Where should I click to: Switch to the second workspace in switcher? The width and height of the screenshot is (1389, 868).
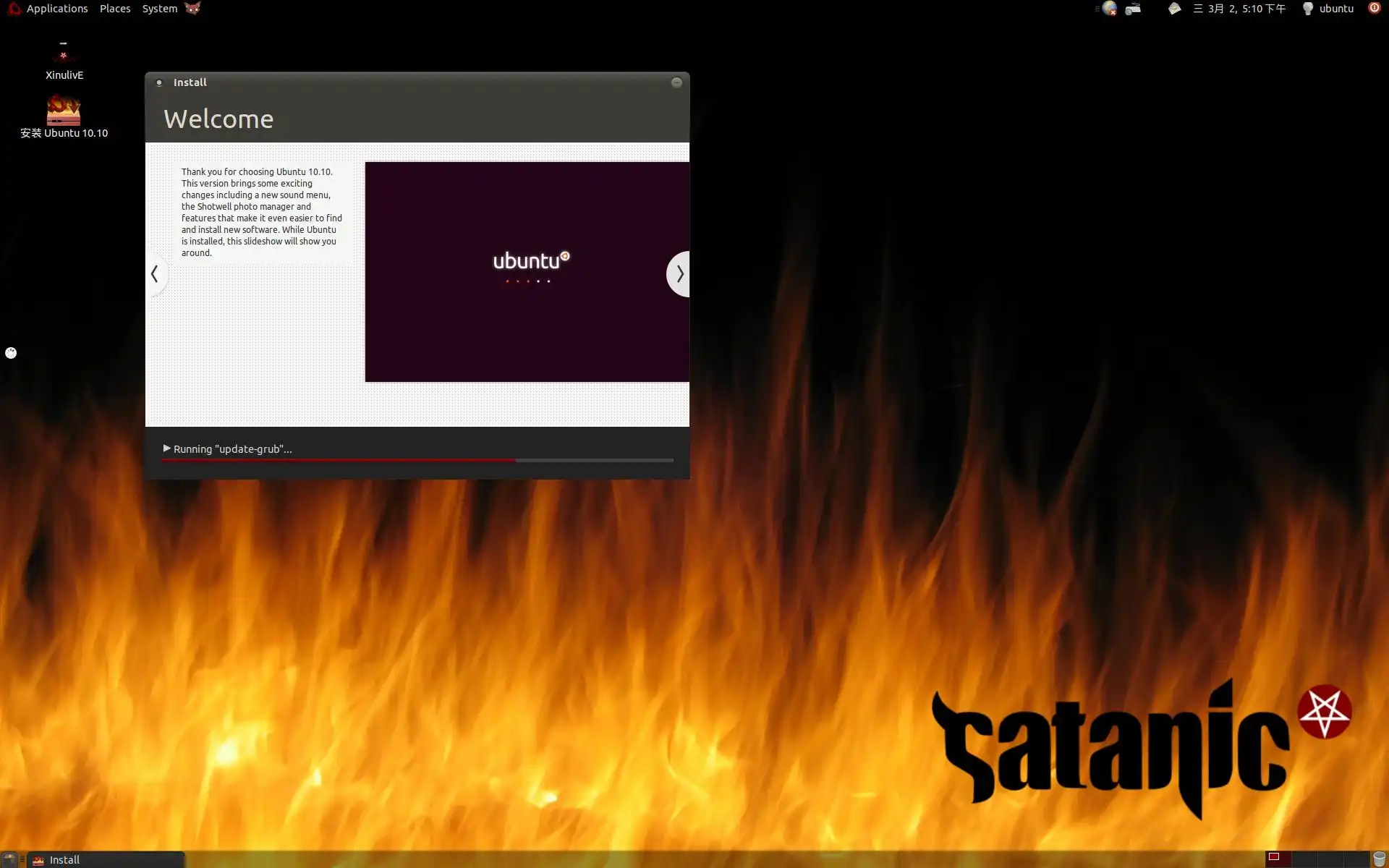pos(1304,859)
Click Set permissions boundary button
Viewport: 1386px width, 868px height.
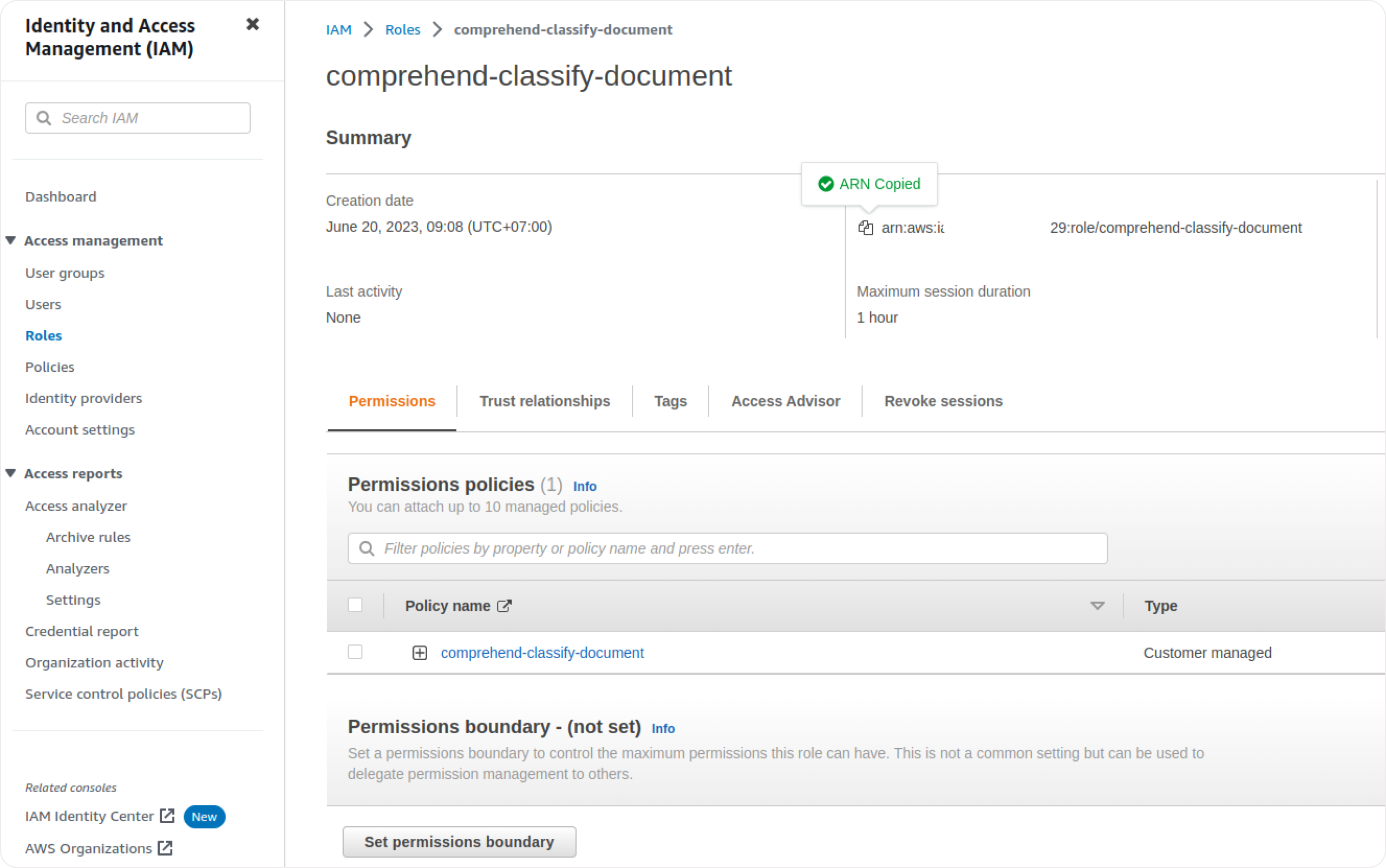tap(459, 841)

---+---

*WORK INSTRUCTIONS*: Copy the material exactly as written and leave every picture behind.

*COMPLETED TASK*:
Where should I click to: Switch to the second workspace in switcher? The width and height of the screenshot is (1389, 868).
pos(1304,859)
Click Set permissions boundary button
Viewport: 1386px width, 868px height.
tap(459, 841)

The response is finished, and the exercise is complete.